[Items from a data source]
* * *
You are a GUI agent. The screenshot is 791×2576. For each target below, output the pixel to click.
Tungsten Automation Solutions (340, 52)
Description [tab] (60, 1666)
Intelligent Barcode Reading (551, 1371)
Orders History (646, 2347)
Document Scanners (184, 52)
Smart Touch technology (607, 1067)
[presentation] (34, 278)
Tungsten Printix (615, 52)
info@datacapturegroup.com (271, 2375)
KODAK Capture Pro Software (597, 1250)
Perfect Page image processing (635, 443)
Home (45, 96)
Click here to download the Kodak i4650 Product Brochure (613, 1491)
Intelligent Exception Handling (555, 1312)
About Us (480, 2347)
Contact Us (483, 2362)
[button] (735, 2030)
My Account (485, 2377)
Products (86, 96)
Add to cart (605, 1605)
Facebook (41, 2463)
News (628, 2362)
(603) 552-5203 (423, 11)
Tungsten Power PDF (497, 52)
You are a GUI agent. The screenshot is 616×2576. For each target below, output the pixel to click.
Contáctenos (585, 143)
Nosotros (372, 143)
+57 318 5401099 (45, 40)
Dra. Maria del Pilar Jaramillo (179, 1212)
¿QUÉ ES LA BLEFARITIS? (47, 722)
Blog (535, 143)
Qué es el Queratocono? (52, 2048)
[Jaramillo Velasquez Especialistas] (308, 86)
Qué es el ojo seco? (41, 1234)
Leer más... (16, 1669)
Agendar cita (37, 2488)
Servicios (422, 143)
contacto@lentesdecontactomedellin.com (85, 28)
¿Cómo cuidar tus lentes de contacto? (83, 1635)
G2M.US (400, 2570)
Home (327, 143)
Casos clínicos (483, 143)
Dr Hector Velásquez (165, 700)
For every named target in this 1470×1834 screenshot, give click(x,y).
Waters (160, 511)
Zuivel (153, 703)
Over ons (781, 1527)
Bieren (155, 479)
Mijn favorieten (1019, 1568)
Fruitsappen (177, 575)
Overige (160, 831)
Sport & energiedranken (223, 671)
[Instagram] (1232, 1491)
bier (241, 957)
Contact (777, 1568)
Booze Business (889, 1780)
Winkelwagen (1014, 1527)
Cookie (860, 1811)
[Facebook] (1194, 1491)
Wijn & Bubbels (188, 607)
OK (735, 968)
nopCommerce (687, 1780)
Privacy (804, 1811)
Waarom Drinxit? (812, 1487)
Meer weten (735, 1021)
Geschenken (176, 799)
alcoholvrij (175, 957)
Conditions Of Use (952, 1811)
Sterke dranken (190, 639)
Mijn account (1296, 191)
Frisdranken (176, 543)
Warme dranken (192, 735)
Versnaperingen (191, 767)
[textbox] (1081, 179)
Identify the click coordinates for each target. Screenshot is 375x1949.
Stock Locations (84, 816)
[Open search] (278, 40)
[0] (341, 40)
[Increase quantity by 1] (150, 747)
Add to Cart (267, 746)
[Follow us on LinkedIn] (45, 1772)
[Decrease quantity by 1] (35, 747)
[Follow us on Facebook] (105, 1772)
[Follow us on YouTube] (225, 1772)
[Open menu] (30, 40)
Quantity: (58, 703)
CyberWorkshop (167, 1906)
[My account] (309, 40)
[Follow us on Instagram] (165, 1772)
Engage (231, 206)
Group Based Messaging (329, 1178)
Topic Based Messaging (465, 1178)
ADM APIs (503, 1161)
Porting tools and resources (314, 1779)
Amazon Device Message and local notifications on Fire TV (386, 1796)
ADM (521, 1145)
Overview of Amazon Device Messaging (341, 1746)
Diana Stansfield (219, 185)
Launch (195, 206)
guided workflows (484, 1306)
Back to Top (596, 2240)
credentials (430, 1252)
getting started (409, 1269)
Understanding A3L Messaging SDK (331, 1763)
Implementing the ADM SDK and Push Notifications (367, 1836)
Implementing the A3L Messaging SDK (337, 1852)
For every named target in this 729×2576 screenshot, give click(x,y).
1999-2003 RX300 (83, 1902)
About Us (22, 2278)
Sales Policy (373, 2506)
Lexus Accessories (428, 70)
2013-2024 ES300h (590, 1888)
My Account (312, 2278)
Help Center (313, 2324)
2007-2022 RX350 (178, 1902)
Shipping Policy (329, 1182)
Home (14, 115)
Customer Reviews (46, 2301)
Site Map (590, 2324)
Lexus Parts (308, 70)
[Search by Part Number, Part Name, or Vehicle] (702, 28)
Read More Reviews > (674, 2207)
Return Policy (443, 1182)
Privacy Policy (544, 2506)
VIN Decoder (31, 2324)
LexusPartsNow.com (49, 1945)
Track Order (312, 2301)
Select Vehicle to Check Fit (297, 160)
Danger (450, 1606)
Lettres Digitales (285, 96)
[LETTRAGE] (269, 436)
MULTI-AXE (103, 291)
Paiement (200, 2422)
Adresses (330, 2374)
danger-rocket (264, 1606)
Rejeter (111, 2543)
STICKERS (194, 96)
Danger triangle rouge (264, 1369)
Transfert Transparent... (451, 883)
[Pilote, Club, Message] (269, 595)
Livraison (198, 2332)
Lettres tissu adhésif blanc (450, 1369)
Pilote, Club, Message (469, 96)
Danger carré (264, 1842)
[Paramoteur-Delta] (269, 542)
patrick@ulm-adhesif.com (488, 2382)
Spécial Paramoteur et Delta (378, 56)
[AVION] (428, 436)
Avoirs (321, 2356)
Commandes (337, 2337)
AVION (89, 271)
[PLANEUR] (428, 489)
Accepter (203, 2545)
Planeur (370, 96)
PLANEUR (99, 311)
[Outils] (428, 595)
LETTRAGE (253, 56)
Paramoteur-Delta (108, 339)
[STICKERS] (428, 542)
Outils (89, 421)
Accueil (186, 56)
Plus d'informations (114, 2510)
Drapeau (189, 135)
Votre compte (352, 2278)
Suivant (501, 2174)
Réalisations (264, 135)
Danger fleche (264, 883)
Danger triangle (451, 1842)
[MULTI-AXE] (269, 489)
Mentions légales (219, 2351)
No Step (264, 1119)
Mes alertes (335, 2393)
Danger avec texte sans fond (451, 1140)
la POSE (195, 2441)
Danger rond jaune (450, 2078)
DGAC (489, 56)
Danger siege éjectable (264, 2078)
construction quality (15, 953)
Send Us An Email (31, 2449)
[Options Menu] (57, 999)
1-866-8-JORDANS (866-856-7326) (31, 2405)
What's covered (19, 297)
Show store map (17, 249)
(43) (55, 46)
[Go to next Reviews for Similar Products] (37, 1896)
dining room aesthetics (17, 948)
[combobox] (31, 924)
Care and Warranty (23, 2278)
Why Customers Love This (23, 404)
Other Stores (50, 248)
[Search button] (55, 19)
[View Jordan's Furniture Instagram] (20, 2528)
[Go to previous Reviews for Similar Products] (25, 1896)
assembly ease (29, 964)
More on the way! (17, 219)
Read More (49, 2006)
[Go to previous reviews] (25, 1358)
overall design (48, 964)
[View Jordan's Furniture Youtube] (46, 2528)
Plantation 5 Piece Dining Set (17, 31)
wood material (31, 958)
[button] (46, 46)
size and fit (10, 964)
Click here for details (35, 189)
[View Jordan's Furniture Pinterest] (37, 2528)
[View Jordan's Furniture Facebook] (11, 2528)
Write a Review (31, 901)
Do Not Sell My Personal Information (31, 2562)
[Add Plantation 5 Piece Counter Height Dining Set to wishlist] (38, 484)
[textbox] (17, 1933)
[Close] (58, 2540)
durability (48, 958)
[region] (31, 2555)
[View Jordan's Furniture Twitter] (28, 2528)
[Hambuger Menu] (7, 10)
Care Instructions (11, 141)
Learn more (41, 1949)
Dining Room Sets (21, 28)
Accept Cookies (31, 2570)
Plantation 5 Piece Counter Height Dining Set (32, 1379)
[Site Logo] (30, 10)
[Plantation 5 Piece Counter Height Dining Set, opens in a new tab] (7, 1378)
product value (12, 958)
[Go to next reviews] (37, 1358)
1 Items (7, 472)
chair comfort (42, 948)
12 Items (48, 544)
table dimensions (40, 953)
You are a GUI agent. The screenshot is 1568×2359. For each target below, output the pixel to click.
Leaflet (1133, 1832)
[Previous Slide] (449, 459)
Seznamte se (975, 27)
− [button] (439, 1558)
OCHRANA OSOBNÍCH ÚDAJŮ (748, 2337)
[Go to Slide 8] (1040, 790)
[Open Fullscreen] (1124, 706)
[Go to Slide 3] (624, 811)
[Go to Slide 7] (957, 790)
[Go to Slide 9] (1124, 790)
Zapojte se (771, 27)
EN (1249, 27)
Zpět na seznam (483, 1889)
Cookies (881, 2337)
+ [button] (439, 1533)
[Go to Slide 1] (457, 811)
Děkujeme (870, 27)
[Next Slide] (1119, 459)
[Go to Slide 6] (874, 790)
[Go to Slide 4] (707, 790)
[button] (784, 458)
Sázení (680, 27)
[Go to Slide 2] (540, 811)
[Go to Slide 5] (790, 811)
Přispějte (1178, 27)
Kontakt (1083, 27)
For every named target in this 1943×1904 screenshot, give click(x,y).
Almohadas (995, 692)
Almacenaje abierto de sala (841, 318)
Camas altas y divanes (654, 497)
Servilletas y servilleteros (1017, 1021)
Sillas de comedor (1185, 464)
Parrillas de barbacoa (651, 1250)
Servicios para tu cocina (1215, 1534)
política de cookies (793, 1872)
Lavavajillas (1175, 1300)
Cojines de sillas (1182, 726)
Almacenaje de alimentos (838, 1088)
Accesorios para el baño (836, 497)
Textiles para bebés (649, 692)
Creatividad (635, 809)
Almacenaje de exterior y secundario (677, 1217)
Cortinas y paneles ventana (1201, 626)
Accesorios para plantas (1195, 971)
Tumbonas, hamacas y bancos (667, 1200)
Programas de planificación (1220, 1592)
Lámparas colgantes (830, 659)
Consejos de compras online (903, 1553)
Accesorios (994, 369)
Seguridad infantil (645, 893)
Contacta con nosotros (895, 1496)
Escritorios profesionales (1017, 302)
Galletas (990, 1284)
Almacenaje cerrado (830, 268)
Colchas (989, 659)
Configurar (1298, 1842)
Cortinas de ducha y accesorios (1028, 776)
* * *
[Exercise details]
Copy exactly the stretch of data above from the line with "Implementing the A3L" through the line with "[AVION] (428, 436)", and omit all other lines.

[Written reply]
Implementing the A3L Messaging SDK (337, 1852)
For every named target in this 729×2576 screenshot, give click(x,y).
1999-2003 RX300 (83, 1902)
About Us (22, 2278)
Sales Policy (373, 2506)
Lexus Accessories (428, 70)
2013-2024 ES300h (590, 1888)
My Account (312, 2278)
Help Center (313, 2324)
2007-2022 RX350 (178, 1902)
Shipping Policy (329, 1182)
Home (14, 115)
Customer Reviews (46, 2301)
Site Map (590, 2324)
Lexus Parts (308, 70)
[Search by Part Number, Part Name, or Vehicle] (702, 28)
Read More Reviews > (674, 2207)
Return Policy (443, 1182)
Privacy Policy (544, 2506)
VIN Decoder (31, 2324)
LexusPartsNow.com (49, 1945)
Track Order (312, 2301)
Select Vehicle to Check Fit (297, 160)
Danger (450, 1606)
Lettres Digitales (285, 96)
[LETTRAGE] (269, 436)
MULTI-AXE (103, 291)
Paiement (200, 2422)
Adresses (330, 2374)
danger-rocket (264, 1606)
Rejeter (111, 2543)
STICKERS (194, 96)
Danger triangle rouge (264, 1369)
Transfert Transparent... (451, 883)
[Pilote, Club, Message] (269, 595)
Livraison (198, 2332)
Lettres tissu adhésif blanc (450, 1369)
Pilote, Club, Message (469, 96)
Danger carré (264, 1842)
[Paramoteur-Delta] (269, 542)
patrick@ulm-adhesif.com (488, 2382)
Spécial Paramoteur et Delta (378, 56)
[AVION] (428, 436)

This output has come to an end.